Comité de bienfaisance. Quelques pas plus avant, on atteignait la porte de la ci-devant sacristie, que surmontait cette inscription : Comité militaire. Gamelin la poussa et trouva le secrétaire du Comité qui écrivait sur une grande table encombrée de livres, de papiers, de lingots d’acier, de cartouches et d’échantillons de terres salpêtrées.

— Salut, citoyen Trubert. Comment vas-tu ?

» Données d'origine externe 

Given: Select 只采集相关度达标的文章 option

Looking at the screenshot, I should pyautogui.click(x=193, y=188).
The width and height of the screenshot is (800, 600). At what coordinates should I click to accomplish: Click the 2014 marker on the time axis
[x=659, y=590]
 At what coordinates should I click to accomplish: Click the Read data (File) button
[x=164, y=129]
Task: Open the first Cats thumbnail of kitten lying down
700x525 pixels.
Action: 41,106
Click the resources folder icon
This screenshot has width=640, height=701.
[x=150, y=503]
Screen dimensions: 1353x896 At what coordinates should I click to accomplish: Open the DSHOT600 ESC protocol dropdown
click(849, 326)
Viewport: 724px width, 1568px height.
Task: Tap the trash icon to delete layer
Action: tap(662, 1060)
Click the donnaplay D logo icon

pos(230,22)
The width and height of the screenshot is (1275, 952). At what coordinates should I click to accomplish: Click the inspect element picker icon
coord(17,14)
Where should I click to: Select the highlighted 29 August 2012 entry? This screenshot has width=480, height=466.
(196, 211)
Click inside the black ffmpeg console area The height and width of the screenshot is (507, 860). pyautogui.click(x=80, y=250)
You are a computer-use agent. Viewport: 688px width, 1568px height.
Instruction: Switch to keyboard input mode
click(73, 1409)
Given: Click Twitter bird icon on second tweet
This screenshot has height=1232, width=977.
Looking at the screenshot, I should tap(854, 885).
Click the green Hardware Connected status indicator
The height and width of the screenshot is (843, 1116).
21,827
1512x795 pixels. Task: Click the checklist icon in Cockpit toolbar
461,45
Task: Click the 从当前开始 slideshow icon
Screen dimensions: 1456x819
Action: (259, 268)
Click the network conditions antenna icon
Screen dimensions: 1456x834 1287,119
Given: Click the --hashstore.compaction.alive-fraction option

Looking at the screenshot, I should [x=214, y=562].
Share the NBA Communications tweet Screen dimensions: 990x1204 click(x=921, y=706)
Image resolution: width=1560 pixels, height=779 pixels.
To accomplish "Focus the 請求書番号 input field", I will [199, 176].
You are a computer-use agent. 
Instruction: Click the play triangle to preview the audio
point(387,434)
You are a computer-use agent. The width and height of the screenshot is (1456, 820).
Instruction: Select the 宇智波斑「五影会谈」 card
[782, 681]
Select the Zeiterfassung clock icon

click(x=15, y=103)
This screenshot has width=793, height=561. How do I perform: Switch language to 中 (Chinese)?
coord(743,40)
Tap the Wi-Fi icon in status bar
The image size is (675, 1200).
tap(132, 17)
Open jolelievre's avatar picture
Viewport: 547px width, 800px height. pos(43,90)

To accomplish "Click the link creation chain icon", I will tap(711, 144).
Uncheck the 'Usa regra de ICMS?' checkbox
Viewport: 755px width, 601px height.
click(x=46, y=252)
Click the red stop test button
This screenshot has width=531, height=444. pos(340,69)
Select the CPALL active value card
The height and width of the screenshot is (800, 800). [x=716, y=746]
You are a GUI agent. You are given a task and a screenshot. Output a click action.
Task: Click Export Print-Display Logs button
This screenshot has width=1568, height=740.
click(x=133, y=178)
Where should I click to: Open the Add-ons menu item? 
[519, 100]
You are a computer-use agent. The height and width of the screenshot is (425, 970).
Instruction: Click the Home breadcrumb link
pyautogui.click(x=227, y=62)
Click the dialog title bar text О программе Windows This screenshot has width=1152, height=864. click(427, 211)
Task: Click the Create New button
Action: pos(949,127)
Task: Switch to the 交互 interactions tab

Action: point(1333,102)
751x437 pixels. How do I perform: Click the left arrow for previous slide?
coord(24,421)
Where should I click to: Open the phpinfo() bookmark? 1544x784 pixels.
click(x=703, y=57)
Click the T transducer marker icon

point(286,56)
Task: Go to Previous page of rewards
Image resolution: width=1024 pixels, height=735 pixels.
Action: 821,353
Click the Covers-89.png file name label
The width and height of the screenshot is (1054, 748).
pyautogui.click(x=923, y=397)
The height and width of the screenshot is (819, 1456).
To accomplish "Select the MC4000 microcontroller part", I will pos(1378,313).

— Moi ?… je me porte à merveille.

Le secrétaire du Comité militaire, Fortuné Trubert, faisait invariablement cette réponse à ceux qui s’inquiétaient de sa santé, moins pour les instruire de son état que pour couper court à toute conversation sur ce sujet. Il avait, à vingt-huit ans, la peau aride, les cheveux rares, les pommettes rouges, le dos voûté. Opticien sur le quai des Orfèvres, il était propriétaire d’une très ancienne maison qu’il avait cédée en 91 à un vieux commis pour se dévouer à ses fonctions municipales. Une mère charmante, morte à vingt ans et dont quelques vieillards, dans le quartier, gardaient le touchant souvenir, lui avait donné ses beaux yeux doux et passionnés, sa pâleur, sa timidité. De son père, ingénieur opticien, fournisseur du roi, emporté par le même mal avant sa trentième année, il tenait un esprit juste et appliqué.